Trotzdem unternahm er noch einen Versuch. »Dieser Bordin trägt ein Ceynachgehirn.«
Die Augen des Mannes weiteten sich.
»Es ist wertvoll und unberechenbar. Ich muß es wiederhaben!« Doynschto schrie die letzten Worte fast heraus. Plötzlich wurde ihm bewußt, daß er bereits eine besondere Beziehung zu diesem fremden Gehirn besaß, daß er kaum erwarten konnte, wieder mit ihm in Kontakt zu treten.

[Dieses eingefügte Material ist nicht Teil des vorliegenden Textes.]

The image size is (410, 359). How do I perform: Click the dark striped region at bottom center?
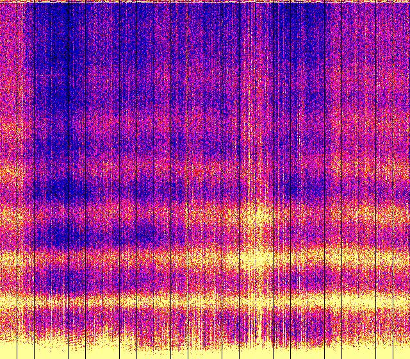256,327
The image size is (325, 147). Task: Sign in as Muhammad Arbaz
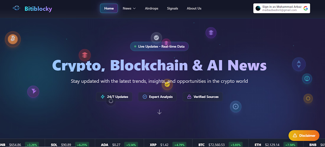[x=282, y=8]
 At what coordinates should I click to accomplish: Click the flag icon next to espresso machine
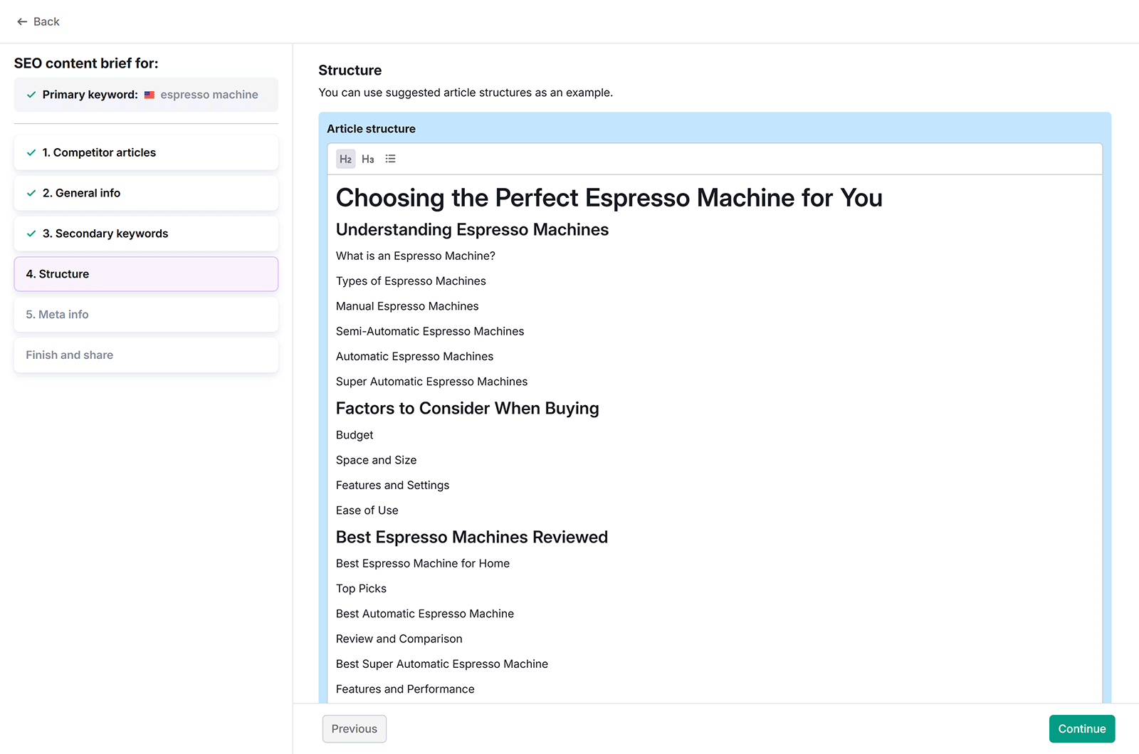click(148, 94)
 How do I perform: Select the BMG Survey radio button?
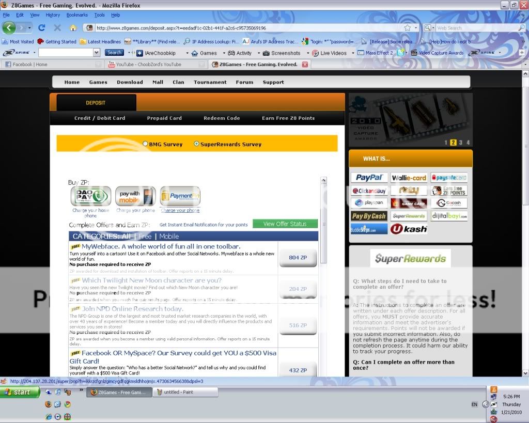pyautogui.click(x=146, y=144)
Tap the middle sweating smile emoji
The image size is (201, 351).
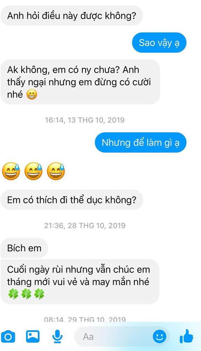coord(33,171)

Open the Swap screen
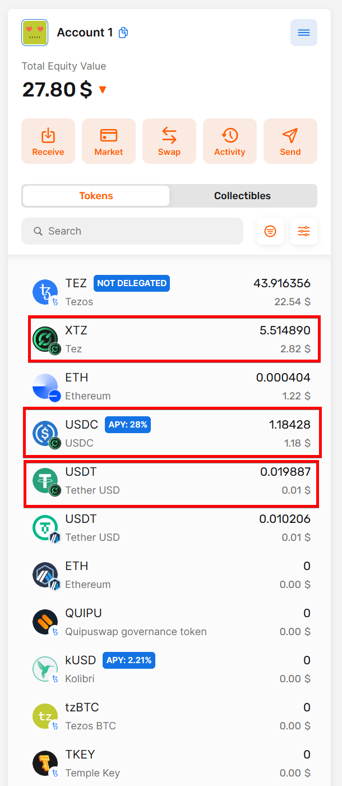pos(169,141)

»Ich begreife Ihre Aufregung«, meinte Maschoyn. »Aber Sie müssen verstehen, daß ich keine andere Wahl habe, als die Bestimmungen zu beachten.« Er fügte ironisch hinzu: »Auch Pergoygran könnte Ihnen nicht helfen.«
Doynschto starrte auf den Bildschirm, ohne den Beamten wahrzunehmen. Seine Gedanken waren woanders.
»Wollen Sie nun eine allgemeine Suchmeldung beantragen oder nicht?« erkundigte sich Maschoyn.
»Ich beantrage sie«, sagte Doynschto matt.
»Dann geben Sie mir alle Daten. Außerdem brauche ich Ihre Erklärung, daß Sie bei eventuellen Folgen nicht protestieren werden.«
»Ich erkläre, daß ich keinen Protest erheben werde.« Diese Aussage wurde in Maschoyns Dienststelle aufgezeichnet.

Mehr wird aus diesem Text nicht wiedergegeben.